Repeat the lines from the line with "This screenshot has height=383, width=588." to the line with "Viewport: 532px width, 413px height." in the listing below, keeping both end lines and adding nothing.

········

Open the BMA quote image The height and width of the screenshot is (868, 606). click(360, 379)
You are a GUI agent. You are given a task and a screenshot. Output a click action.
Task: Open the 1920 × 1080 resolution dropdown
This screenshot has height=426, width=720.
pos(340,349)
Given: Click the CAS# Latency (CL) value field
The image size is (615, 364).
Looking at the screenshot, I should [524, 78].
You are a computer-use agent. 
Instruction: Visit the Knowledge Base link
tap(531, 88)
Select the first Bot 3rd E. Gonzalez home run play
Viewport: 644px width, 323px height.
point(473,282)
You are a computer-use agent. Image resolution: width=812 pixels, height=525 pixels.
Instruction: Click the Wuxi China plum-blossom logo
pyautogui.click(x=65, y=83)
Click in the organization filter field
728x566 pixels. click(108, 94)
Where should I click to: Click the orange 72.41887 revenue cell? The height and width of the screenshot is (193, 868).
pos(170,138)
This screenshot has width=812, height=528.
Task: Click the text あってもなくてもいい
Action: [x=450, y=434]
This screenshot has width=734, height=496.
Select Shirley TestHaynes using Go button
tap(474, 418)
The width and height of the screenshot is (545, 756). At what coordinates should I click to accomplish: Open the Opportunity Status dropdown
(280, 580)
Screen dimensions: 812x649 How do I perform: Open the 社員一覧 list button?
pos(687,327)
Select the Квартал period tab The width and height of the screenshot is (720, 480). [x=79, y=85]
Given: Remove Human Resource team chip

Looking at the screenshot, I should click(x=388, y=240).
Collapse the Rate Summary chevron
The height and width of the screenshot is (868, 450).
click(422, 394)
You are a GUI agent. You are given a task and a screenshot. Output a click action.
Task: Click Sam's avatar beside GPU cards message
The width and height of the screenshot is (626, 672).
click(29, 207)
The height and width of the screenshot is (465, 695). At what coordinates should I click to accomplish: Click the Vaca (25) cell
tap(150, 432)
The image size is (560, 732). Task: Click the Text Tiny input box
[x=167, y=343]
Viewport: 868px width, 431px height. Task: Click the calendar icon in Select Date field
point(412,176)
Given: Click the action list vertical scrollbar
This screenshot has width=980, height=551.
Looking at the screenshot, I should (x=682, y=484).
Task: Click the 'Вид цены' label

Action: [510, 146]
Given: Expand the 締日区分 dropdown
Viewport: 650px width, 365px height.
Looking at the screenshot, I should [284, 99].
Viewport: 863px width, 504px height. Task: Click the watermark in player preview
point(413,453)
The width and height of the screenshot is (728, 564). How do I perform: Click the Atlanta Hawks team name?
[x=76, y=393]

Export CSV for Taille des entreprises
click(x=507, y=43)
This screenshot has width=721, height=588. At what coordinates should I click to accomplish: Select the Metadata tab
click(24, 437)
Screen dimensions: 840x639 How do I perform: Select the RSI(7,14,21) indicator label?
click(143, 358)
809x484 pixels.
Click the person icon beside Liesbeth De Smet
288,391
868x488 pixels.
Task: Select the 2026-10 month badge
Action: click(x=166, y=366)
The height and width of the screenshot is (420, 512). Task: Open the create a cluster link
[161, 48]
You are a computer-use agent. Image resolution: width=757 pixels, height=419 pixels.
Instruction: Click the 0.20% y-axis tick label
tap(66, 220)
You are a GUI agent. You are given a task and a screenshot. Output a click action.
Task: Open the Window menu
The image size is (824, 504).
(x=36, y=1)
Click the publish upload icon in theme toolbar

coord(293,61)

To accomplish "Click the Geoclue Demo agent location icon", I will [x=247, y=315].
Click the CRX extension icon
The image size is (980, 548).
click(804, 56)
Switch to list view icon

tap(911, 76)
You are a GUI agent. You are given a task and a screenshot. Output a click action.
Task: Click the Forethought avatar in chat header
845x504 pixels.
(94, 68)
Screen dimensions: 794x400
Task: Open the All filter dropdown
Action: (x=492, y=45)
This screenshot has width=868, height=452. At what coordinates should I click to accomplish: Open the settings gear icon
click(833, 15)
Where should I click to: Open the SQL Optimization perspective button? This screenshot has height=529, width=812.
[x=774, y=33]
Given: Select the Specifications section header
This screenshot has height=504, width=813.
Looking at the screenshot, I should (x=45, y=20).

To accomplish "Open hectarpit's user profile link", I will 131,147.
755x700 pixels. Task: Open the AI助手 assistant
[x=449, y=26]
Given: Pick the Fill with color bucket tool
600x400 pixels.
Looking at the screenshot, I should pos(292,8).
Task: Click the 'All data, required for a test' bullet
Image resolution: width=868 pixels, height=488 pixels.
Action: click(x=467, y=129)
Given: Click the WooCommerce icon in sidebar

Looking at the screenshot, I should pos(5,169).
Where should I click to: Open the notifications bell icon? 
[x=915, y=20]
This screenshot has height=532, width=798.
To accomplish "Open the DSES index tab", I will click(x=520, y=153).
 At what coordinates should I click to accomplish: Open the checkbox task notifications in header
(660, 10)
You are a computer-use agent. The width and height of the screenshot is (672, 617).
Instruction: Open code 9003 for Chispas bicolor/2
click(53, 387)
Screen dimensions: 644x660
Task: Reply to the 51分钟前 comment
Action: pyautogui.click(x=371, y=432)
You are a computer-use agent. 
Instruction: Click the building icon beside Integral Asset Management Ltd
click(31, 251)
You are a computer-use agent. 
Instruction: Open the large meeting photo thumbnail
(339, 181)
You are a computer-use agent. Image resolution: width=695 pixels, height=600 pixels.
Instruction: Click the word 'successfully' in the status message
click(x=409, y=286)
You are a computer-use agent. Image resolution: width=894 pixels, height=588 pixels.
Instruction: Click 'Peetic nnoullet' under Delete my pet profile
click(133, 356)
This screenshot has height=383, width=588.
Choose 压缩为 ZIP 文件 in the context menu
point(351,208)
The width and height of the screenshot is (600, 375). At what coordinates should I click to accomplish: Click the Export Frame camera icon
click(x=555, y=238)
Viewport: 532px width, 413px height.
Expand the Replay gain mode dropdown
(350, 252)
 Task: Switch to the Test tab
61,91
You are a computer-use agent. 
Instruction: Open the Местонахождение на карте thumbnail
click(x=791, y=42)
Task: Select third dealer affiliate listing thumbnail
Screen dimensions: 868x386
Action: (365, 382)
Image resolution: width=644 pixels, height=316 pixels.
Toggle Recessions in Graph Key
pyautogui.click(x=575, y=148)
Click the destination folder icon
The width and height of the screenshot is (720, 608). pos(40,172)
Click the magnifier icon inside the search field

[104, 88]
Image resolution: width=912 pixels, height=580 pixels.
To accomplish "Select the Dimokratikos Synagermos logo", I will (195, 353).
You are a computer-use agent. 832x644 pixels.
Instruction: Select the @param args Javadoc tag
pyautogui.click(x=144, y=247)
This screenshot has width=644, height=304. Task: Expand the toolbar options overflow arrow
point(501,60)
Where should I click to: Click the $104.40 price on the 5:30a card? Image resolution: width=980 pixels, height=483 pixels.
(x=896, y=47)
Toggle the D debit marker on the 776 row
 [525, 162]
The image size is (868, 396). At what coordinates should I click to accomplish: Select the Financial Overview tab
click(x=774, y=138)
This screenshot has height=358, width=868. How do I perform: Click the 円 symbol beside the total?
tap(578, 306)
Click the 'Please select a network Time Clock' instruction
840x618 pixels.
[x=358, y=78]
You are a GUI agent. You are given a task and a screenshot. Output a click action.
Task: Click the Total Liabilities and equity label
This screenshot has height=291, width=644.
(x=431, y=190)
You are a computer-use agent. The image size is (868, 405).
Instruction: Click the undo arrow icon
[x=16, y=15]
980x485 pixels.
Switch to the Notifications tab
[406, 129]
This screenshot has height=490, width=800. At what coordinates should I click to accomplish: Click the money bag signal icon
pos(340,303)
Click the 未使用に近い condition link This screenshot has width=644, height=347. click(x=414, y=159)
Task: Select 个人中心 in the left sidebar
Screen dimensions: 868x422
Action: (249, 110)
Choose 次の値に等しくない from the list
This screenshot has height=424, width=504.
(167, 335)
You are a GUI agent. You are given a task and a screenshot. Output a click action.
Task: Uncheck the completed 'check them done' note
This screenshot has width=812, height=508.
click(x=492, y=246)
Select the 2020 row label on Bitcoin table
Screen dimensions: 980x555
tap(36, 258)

········

**Solved exercise**:
This screenshot has height=383, width=588.
Choose 压缩为 ZIP 文件 in the context menu
point(351,208)
The width and height of the screenshot is (600, 375). At what coordinates should I click to accomplish: Click the Export Frame camera icon
click(x=555, y=238)
Viewport: 532px width, 413px height.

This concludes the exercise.